Learning to Discriminate Information for Online Action Detection
This work addresses the challenge of real-time action recognition in videos for applications like surveillance and human-computer interaction, representing an incremental advance by refining recurrent network architectures.
The paper tackles the problem of online action detection in streaming videos by addressing the issue of irrelevant background and action information, proposing a novel recurrent unit that discriminates relevant information to improve detection accuracy. The method achieves significant performance improvements over state-of-the-art methods on TVSeries and THUMOS-14 datasets.
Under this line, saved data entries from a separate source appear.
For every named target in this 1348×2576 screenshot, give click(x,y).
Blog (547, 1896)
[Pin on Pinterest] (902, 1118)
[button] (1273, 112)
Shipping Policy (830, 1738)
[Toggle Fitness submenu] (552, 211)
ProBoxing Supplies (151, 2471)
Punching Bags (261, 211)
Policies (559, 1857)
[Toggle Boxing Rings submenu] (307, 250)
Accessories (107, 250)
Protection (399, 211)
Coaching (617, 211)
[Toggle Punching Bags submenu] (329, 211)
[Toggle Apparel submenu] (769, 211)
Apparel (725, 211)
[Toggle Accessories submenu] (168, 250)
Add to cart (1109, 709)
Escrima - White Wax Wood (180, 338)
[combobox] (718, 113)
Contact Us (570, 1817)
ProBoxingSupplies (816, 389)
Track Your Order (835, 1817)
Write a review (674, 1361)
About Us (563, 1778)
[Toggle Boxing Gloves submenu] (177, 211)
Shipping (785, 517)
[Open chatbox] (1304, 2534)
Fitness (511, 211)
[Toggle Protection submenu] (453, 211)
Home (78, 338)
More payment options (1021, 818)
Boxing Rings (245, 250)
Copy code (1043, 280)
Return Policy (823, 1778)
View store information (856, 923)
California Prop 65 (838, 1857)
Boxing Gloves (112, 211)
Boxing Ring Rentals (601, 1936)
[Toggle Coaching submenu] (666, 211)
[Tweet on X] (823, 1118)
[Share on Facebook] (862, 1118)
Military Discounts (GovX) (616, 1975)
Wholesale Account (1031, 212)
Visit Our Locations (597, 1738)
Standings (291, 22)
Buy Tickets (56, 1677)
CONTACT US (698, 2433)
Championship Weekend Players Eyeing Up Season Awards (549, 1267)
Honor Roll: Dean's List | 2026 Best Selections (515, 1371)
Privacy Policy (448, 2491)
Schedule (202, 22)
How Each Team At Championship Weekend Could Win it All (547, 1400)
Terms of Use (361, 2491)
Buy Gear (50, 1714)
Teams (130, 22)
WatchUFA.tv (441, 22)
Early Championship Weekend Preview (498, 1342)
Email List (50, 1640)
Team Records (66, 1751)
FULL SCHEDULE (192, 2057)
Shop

From a streaming video, online action detection aims to identify actions in the present. For this task, previous methods use recurrent networks to model the temporal sequence of current action frames. However, these methods overlook the fact that an input image sequence includes background and irrelevant actions as well as the action of interest. For online action detection, in this paper, we propose a novel recurrent unit to explicitly discriminate the information relevant to an ongoing action from others. Our unit, named Information Discrimination Unit (IDU), decides whether to accumulate input information based on its relevance to the current action. This enables our recurrent network with IDU to learn a more discriminative representation for identifying ongoing actions. In experiments on two benchmark datasets, TVSeries and THUMOS-14, the proposed method outperforms state-of-the-art methods by a significant margin. Moreover, we demonstrate the effectiveness of our recurrent unit by conducting comprehensive ablation studies.